Feel free to rip into the code if I've fundamentally misunderstood something. I'd like for this to be uber-Pythonic and am still learning.
Upvotes: 5
Views: 17963
Reputation: 51
I had a lot of problem calling the exec_command from the channel, instead I use directly the exec_command from the ssh connection and call the channel of the std output, the code that works for me is like myexec:
#!/usr/bin/env python
import paramiko
import select
def myexec(ssh, cmd, timeout):
stdin, stdout, stderr = ssh.exec_command(cmd)
channel = stdout.channel
stdin.close() #As I don't need stdin
channel.shutdown_write() #As I will not write to this channel
stdout_chunks = []
stdout_chunks.append(stdout.channel.recv(len(stdout.channel.in_buffer)))
# chunked read to prevent stalls
while not channel.closed or channel.recv_ready()
or channel.recv_stderr_ready():
# stop if channel was closed prematurely,
# and there is no data in the buffers.
got_chunk = False
readq, _, _ = select.select([stdout.channel], [], [], timeout)
for c in readq:
if c.recv_ready():
stdout_chunks.append(stdout.channel.recv(len(c.in_buffer)))
got_chunk = True
if c.recv_stderr_ready():
# make sure to read stderr to prevent stall
stderr.channel.recv_stderr(len(c.in_stderr_buffer))
got_chunk = True
if not got_chunk \
and stdout.channel.exit_status_ready() \
and not stderr.channel.recv_stderr_ready() \
and not stdout.channel.recv_ready():
# indicate that we're not going to read from this channel anymore
stdout.channel.shutdown_read() # close the channel
stdout.channel.close()
break # exit as remote side is finished and our bufferes are empty
# close all the pseudofiles
stdout.close()
stderr.close()
return (''.join(stdout_chunks), stdout.channel.recv_exit_status())
ssh = paramiko.SSHClient()
ssh.set_missing_host_key_policy(paramiko.AutoAddPolicy())
ssh.connect('remotehost', username='remoteuser', password='remotepassword')
rtrval = myexec(ssh, 'remotecomand', 5*60)
ssh.close()
print rtrval
I use Debian 8 and Python 2.7.13, good luck.
Upvotes: 0
Reputation: 191
Here's something that might help, though I'm still in the midst of testing.
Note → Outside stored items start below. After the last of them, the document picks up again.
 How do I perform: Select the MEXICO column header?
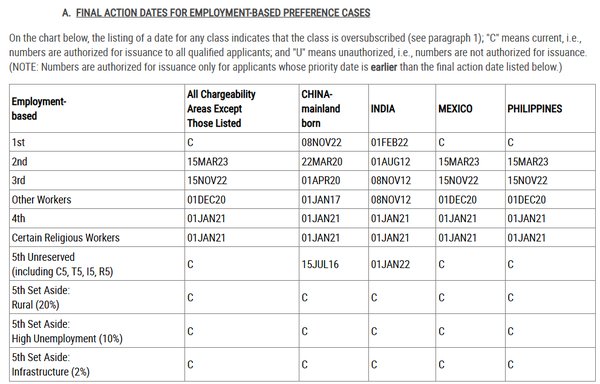pos(455,109)
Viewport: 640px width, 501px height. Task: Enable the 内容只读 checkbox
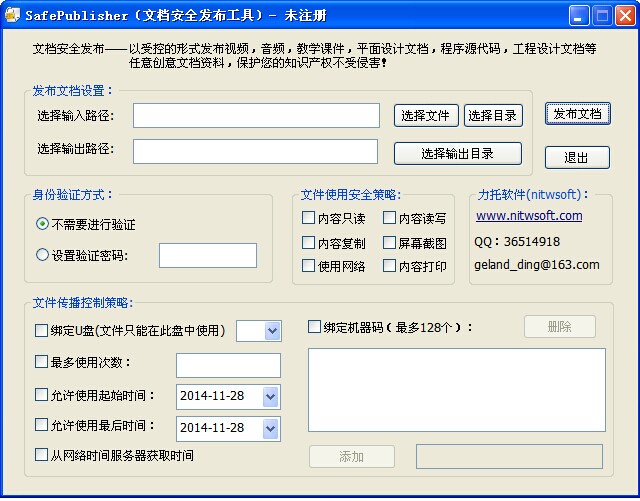309,218
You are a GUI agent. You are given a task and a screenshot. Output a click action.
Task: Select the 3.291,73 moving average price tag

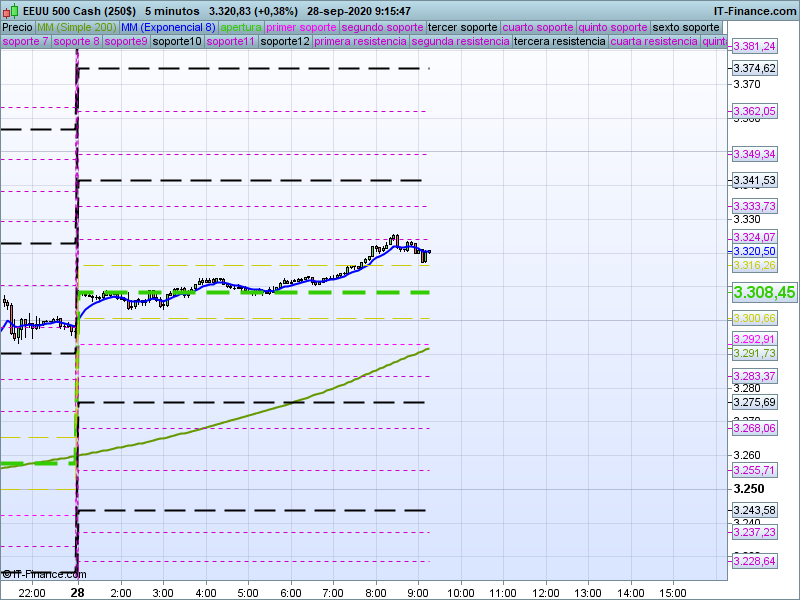tap(754, 353)
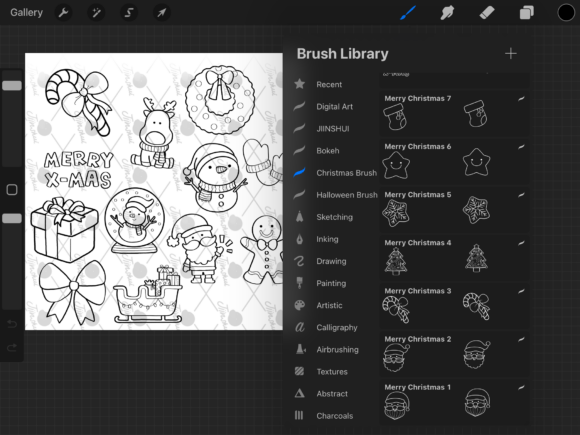The height and width of the screenshot is (435, 580).
Task: Tap the brush size slider handle
Action: point(12,86)
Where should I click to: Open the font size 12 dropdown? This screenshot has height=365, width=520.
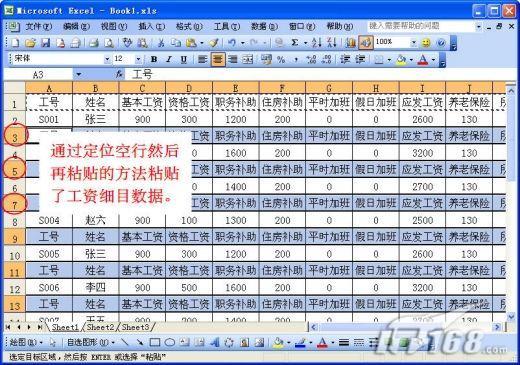pyautogui.click(x=138, y=60)
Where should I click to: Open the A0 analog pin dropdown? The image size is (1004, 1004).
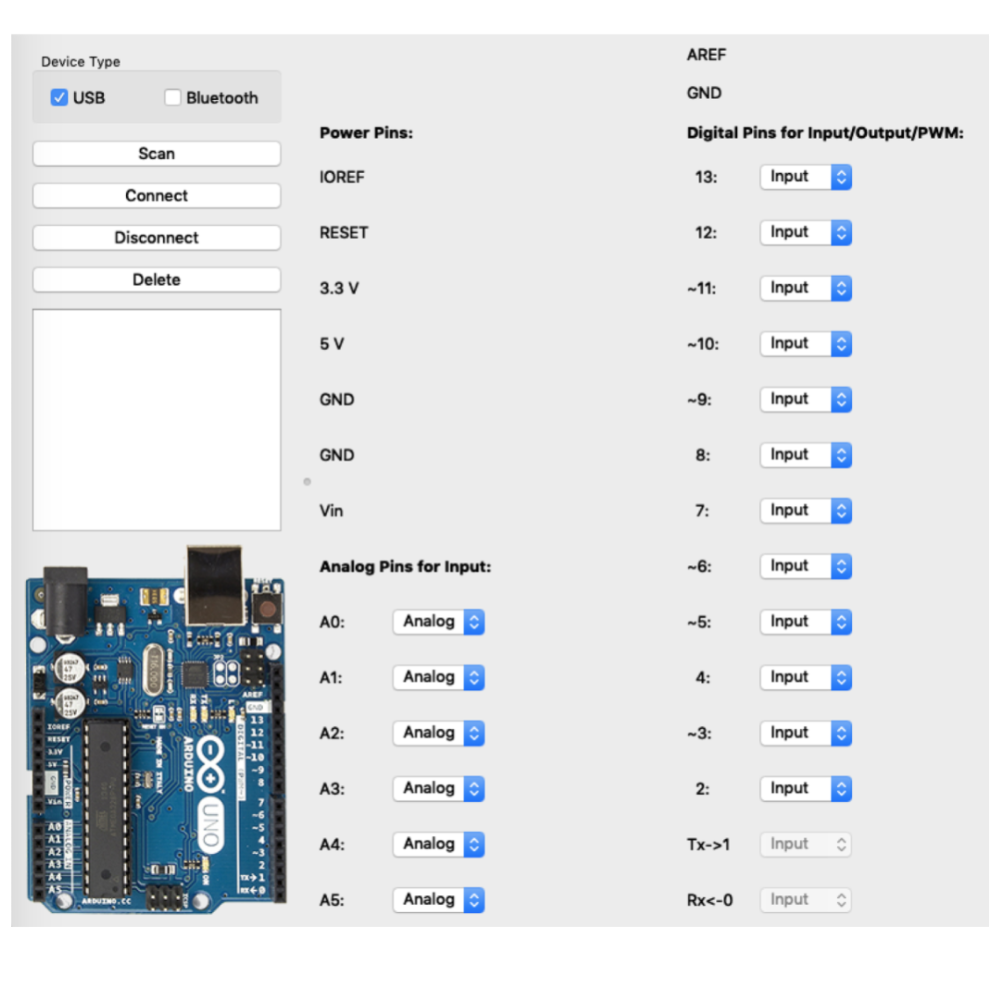coord(439,622)
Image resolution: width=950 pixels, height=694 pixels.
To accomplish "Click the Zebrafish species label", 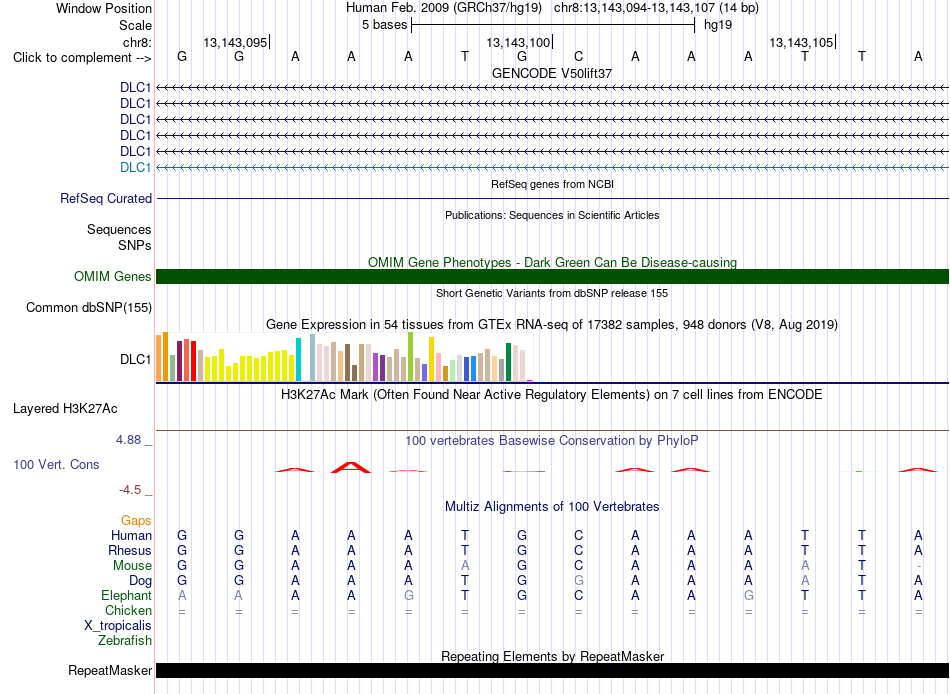I will 125,640.
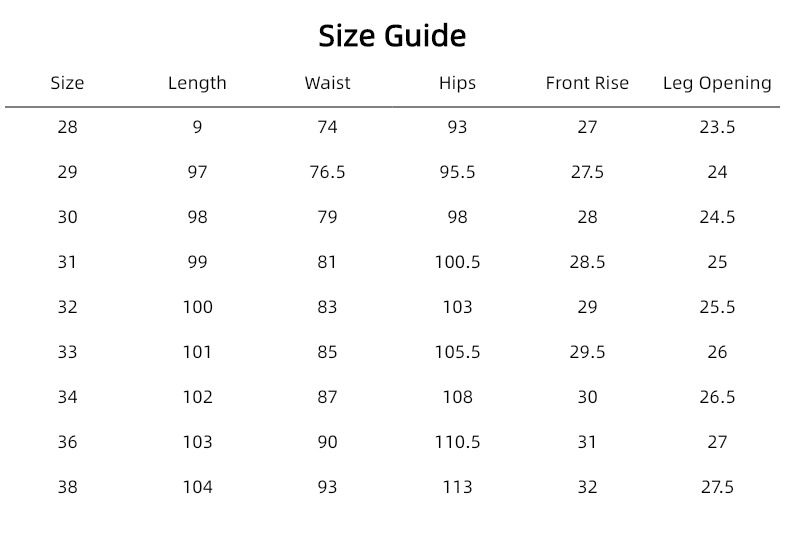785x535 pixels.
Task: Click size 30 row label
Action: [x=67, y=217]
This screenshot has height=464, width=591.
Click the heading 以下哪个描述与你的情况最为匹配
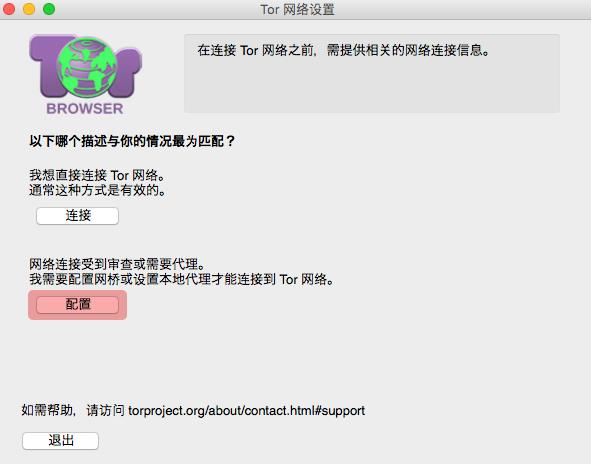click(132, 141)
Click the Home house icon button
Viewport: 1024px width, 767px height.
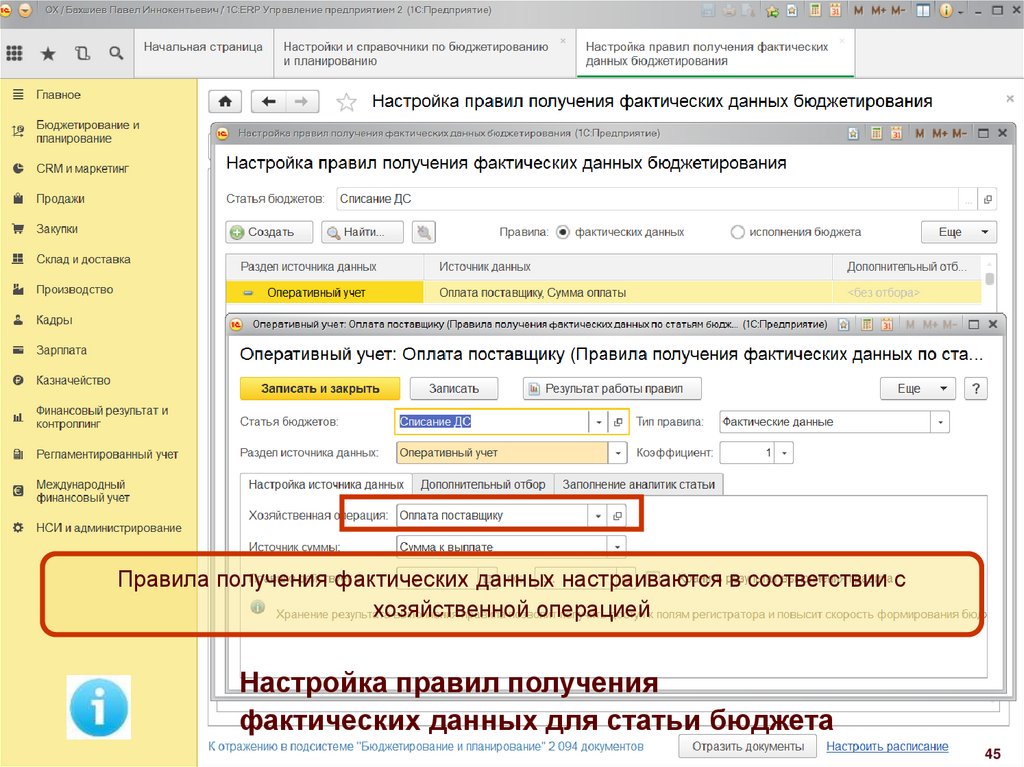pyautogui.click(x=225, y=102)
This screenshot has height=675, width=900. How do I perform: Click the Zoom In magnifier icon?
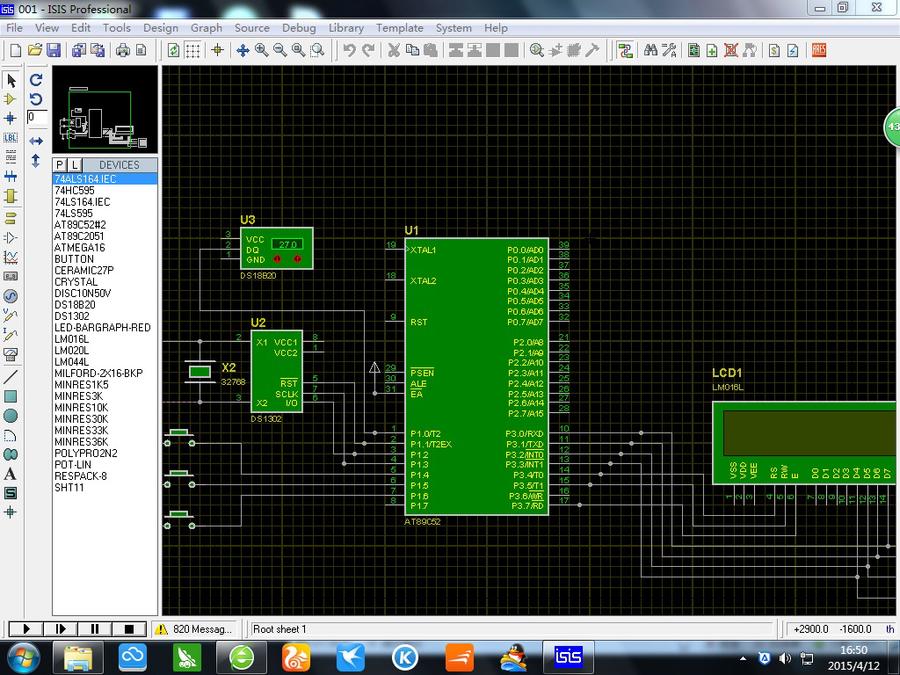click(261, 50)
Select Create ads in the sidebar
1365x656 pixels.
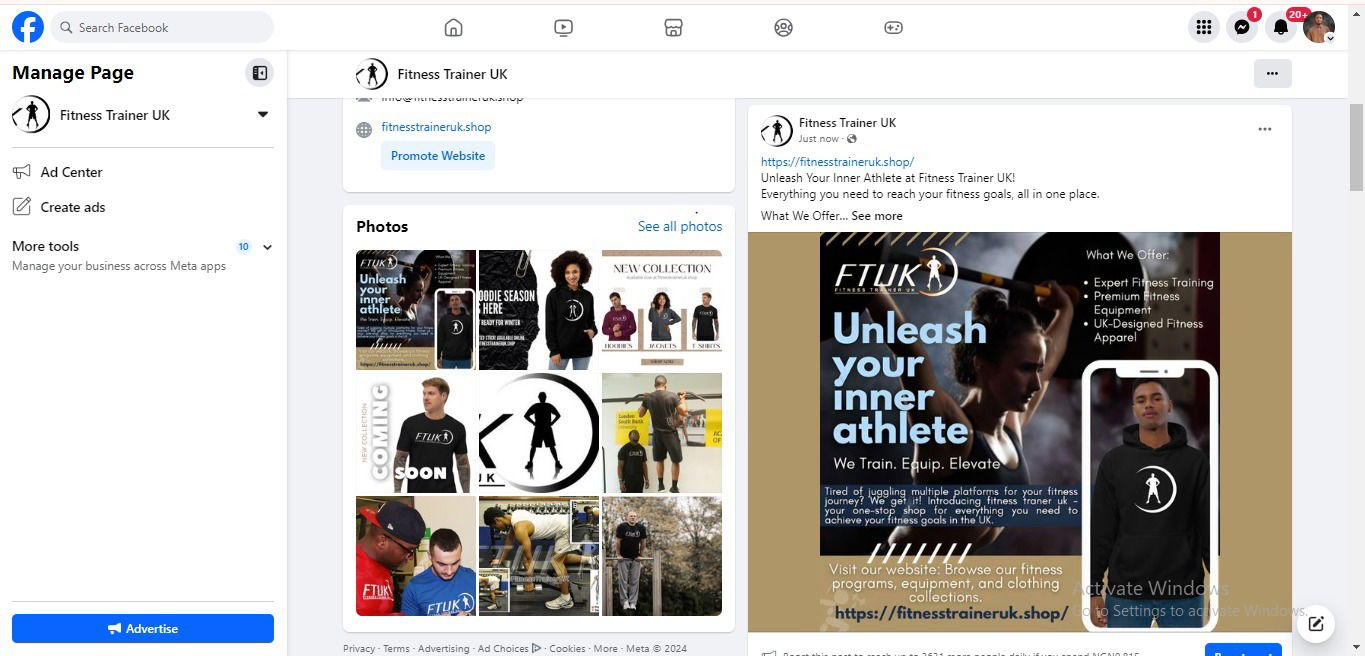point(73,207)
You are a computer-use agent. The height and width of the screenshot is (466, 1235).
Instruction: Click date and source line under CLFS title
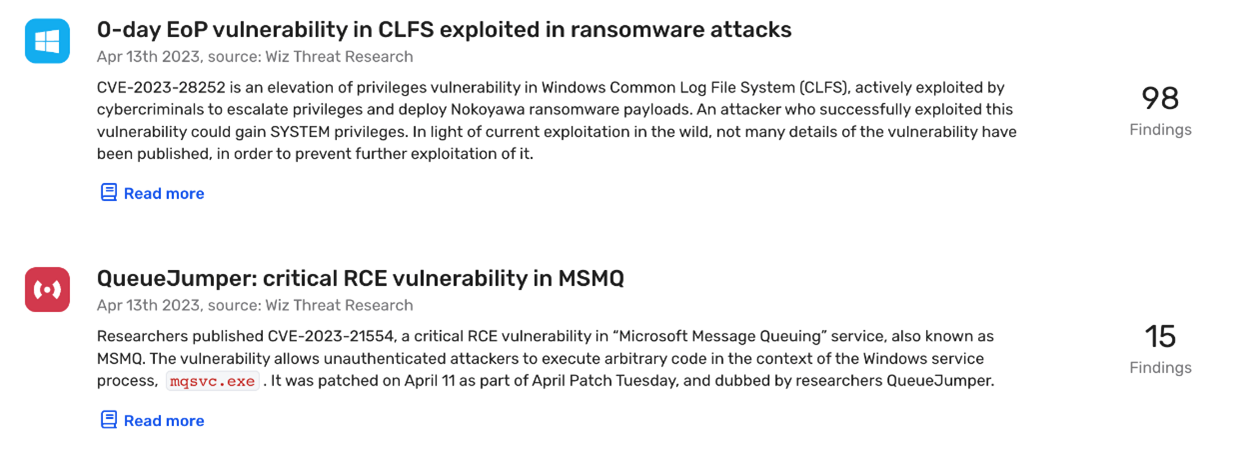pyautogui.click(x=255, y=57)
After struggling with timeouts of various types including a catch-all timeout for Python, and realizing that the real problem is that the server can't be trusted to terminate the process, I did this:
chan = ssh.get_transport().open_session()
cmd = "timeout {0} {1}\n".format(timeouttime, cmd)
chan.exec_command(cmd)
The server times out after timeouttime
if cmd
doesn't exit sooner, exactly as I'd wish, and the terminated command kills the channel. The only catch is that GNU coreutils must exist on the server. Failing that there are alternatives.
Upvotes: 3
Reputation: 3096
I'm having the same kind of issue. I think we can handle it with signalling. http://docs.python.org/2/library/signal.html
Here is a plain dumb example to show how it works.
import signal, time
def handler(signum, frame):
pass
# Set the signal handler and a 2-second alarm
signal.signal(signal.SIGALRM, handler)
signal.alarm(2)
# This is where your operation that might hang goes
time.sleep(10)
# Disable the alarm
signal.alarm(0)
So here, the alarm is set to 2 seconds. Time.sleep is called with 10 seconds. Of course, the alarm will be triggered before the sleep finishes. If you put some output after the time.sleep, you'll see that program execution resumes there.
If you want the control to continue somewhere else, wrap your hanging call in a try/except and have your handler function raise an exception.
Although I'm pretty sure it would work, I haven't tested it yet over paramiko calls.